Rosella played a key role in how Ontario dealt with COVID-19 in the early part of 2021. By analyzing anonymous cellphone data along with health information, she and her interdisciplinary team were able to see where people were moving and congregating, and then predict in advance likely clusters of the disease that would appear up to two weeks later. Her work helped support the province’s highly successful strategy of targeting so-called “hotspots.”
“We’ve been able to work with diverse data sources in order to generate insights that are used for
high-level pandemic preparedness and planning, in ways that weren’t possible before,” says Rosella, who sits on Ontario’s COVID-19 Modelling Consensus Table. “And we’ve also brought in new angles to the data around the social determinants of health that have shone a light on the policy measures that are needed to truly address disparities in COVID rates.”
Rosella’s population risk tools also include one for diabetes, which health systems can use to estimate the future burden of the disease and guide future planning. This includes inputs about the built environment. For example, if people can walk to a new transit stop, Rosella says, the increased exercise may have an impact on diabetes or other diseases. Potentially, even satellite imaging data could be brought into the prediction mix, she says.
The Institute seeks to tackle societal inequalities uncovered by data research
In addition to advancing research in a given field, the Data Sciences Institute is also seeking to advance equity.
That includes tackling societal inequalities uncovered by data research – including how socio-economic factors can determine who is more likely to get COVID-19 – and the way the research itself is being conducted.
For example, Strug says most genomics studies have focused on participants of European origin, even though the genetic risk factors for various diseases can differ between different ethnicities.
“We must make sure we develop and implement the models, tools and research designs – and bring diverse sources of data together – to ensure our understanding of disease risk is applicable to all,” Strug says.
Many algorithms, or the data they use to make predictions, contain unconscious bias that may skew results – which is why Strug says transparency is vital both to support equity and to ensure studies can be reproduced properly.
Gaensler says it’s critical to ensure diversity among researchers, too.

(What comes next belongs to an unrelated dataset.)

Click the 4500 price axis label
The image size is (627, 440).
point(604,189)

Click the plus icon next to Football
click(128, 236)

“My department looks very different from the faces that I see on the subway,” he says. “It’s not a random sampling of Canadian society – it’s very male, white and old, and that’s a problem we need to work on.”

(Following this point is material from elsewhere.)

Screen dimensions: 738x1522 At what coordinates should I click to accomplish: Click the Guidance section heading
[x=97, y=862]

Strug hopes the Data Sciences Institute will ultimately become a nucleus for researchers across the University – and beyond.
“There’s never been one entrance to the University to guide people, so it’s so important for us to be that front door,” she says.
“We will make every effort to stay abreast of the different fantastic things that are happening in data sciences and be able to direct people to the right place, as well as provide an inclusive, welcoming and inspiring academic home.”
This article is part of a series about U of T’s Institutional Strategic Initiatives program – which seeks to make life-changing advancements in everything from infectious diseases to social justice – and the research community that’s driving it.